Dans le contexte de notre étude, la mobilisation des ressources financières nous intéresse moins compte tenu d'insuffisance des ressources financières qui sont liées intrinsèquement, mais aussi par conséquent, par ce que la mobilisation réussie des ressources économico-financières implique préalablement la mobilisation des hommes dans la chefferie de Kabare qui sont pauvres. Cette chefferie bénéficie des garanties constitutionnelles et légales lui reconnaissant des ressources financières pouvant lui permettre de jouir d'une autonomie financière, mais en plus, il lui incombe de disposer a priori des capacités (potentialités) et des aptitudes (habiletés) susceptibles de faire aboutir cette entreprise d'autogestion pour le développent. La chefferie doit assurer sa survie par les mécanismes de maintien structurel lui permettant de préparer ses élites ‘successeurs’ capables de réaliser des changements ordonnés. Ce qui n'est pas le cas dans cette chefferie où l'éducation et les organisations locales ne sont pas imprégnées des buts du pouvoir traditionnel à leur égard, mais aussi, ce dernier impuissant qu'il ne sait pas pouvoir se refléter dans les aspirations des ses administrés.

Les autorités coutumières considèrent l'enseignement comme un facteur pouvant dégrader et aliéner les principes de base de la coutume et, par conséquent, la plupart des fils n'ont pas eu la chance, dans le premier temps, de poursuivre les études secondaires.

La seule ambition de la modernisation politique, consiste à écarter graduellement les pouvoirs traditionnels comme base de l'Etat et à promouvoir l'instauration d'une instance étatique où les intérêts de l'ensemble de la société se trouvent mobilisés et représentés.

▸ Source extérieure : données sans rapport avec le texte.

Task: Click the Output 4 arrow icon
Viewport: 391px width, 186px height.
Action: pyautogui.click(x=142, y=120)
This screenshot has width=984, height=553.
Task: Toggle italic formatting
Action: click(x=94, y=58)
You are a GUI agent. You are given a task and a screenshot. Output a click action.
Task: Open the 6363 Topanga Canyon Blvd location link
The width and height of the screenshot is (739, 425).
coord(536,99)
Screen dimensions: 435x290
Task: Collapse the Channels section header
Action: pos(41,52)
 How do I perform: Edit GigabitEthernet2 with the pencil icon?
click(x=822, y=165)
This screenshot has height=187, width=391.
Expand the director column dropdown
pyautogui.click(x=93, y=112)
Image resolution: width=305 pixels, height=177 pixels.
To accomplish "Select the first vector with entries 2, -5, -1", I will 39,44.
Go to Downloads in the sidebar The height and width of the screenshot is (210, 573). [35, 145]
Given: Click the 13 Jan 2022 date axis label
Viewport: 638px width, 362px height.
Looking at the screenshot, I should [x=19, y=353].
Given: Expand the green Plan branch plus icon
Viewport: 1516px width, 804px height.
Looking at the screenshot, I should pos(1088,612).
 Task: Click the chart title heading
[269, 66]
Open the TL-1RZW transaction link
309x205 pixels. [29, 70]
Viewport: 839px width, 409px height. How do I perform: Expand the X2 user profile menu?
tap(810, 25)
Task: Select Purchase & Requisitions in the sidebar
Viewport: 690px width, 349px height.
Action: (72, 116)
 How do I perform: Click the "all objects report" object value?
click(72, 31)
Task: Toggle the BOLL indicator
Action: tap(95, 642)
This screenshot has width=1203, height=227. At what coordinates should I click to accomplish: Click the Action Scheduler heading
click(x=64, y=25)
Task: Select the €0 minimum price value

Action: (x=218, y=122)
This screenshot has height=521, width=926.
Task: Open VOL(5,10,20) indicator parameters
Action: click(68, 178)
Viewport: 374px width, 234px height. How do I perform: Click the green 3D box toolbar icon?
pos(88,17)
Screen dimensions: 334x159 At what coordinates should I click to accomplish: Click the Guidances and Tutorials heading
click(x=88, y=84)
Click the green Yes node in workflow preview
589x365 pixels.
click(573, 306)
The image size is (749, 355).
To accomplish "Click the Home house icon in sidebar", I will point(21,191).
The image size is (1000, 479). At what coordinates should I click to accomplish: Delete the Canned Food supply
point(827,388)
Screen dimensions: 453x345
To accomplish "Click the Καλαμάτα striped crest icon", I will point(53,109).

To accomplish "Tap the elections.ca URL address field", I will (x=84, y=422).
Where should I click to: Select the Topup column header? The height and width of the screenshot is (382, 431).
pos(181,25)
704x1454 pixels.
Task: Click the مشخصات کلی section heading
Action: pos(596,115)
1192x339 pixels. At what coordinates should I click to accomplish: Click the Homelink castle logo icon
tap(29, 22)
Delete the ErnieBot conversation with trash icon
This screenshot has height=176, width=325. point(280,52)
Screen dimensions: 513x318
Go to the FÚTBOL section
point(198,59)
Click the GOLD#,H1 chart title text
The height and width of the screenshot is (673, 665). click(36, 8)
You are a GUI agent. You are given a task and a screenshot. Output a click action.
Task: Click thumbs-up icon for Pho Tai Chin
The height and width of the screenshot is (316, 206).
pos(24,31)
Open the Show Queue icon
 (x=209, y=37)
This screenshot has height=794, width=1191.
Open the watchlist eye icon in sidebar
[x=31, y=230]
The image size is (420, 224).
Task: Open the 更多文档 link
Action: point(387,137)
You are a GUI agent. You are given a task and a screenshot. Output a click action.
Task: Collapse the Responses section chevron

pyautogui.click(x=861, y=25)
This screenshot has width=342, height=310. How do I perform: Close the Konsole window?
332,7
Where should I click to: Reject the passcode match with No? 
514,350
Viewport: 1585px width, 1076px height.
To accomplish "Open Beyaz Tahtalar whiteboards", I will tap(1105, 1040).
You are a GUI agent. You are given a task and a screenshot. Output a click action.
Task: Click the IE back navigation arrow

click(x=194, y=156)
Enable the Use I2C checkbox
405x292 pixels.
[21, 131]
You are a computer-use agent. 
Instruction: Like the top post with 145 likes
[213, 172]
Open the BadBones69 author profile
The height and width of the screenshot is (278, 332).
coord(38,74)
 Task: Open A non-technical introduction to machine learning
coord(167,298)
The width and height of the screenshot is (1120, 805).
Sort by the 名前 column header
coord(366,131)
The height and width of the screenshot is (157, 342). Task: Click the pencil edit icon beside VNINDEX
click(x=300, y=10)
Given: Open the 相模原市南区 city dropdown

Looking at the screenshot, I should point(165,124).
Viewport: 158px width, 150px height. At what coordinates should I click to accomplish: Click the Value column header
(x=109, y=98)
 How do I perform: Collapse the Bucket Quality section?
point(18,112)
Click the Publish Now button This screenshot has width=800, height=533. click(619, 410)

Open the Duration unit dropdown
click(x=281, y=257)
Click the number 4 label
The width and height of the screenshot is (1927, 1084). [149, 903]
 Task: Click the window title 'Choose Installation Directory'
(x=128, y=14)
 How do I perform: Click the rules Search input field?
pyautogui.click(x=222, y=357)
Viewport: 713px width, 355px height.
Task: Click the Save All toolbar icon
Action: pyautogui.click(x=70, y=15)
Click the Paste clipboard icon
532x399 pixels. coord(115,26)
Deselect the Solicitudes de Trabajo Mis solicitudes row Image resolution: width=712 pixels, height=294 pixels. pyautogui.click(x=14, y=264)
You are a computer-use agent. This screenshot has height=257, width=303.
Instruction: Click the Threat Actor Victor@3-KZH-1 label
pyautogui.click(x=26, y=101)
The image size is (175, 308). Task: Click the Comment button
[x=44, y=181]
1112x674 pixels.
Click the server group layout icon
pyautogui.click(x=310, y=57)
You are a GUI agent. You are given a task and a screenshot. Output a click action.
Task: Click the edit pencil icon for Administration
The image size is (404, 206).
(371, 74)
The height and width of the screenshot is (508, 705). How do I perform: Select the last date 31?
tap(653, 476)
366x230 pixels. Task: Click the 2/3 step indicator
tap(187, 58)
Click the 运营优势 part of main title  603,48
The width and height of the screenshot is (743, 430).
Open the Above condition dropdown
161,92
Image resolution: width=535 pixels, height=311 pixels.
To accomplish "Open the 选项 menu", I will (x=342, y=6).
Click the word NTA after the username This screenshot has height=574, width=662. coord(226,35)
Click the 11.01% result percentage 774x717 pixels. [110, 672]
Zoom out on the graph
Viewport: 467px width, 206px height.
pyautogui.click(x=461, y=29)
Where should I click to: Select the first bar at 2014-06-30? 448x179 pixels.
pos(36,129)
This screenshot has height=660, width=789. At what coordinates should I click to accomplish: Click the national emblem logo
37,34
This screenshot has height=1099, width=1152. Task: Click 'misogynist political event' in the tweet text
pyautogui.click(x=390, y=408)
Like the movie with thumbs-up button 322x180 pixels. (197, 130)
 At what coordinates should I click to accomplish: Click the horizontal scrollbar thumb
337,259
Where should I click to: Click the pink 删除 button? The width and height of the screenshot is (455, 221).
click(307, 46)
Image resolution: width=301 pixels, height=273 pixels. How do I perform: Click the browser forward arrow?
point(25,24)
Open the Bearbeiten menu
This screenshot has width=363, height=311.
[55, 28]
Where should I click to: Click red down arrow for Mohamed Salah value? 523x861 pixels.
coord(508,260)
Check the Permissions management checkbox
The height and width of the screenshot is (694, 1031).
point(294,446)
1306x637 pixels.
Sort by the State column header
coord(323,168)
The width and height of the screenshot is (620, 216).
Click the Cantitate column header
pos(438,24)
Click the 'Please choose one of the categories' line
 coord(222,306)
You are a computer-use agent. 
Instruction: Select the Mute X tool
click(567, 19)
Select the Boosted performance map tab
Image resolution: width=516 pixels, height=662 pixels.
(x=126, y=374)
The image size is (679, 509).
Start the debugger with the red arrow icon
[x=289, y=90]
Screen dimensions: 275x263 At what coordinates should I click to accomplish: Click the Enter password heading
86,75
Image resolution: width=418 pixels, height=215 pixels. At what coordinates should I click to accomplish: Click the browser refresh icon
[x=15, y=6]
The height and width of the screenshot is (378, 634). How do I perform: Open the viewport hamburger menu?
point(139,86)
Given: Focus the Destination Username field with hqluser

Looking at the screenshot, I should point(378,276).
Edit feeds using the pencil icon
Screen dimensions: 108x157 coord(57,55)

Nous avons soutenu plus haut que la capacité de survie est renforcée par la capacité de redistribution, autrement dit par des politiques publiques de redistribution et protection sociale. Ces dernières visent à corriger les effets pervers du marché en réduisant les inégalités entre les citoyens et l'injustice sociale ainsi qu'en préservant les citoyens contre divers risques sociaux. A travers les budgets et les finances, les redistributions de ressources s'observent à travers les réalisations ayant d'impacts positifs à la condition de vie des citoyens. Malheureusement, il a été constaté que les autorités de la chefferie n'ont pas réalisé d'investissements significatifs pouvant influencer la vie de citoyens, les autorités de la chefferie demeurent impuissantes et prédatrices vis-à-vis des mécanismes de promotion de l'autonomie fiscale.

Les finances de la chefferie se heurtent à l'égoïsme des chefs traditionnels qui considèrent leurs pouvoirs comme un droit naturel et inaliénable. Ils préfèrent rester dans un régime conservateur et centralisateur où les individus ne participent pas à la gestion de l'Etat. On peut affirmer que la capacité de survie, autrement dit, la diffusion des attitudes favorables à l'autonomie financière de la chefferie de Kabare est compromise par la perplexité de l'autorité coutumière et l'ignorance de la population de leurs droits et obligations face au processus de modernisation politique actuelle en RDC.

Enfin nous pouvons penser que les séquelles psychosociologiques accentuent ‘l'insécurité’, mais aussi la megestion administrative au niveau local et national est l’ensemble des facteurs qui aggravent la pauvreté des ETD, en l'occurrence la chefferie de Kabare, et par conséquent, les capacités économico-financières de la chefferie se retrouvent affaiblies.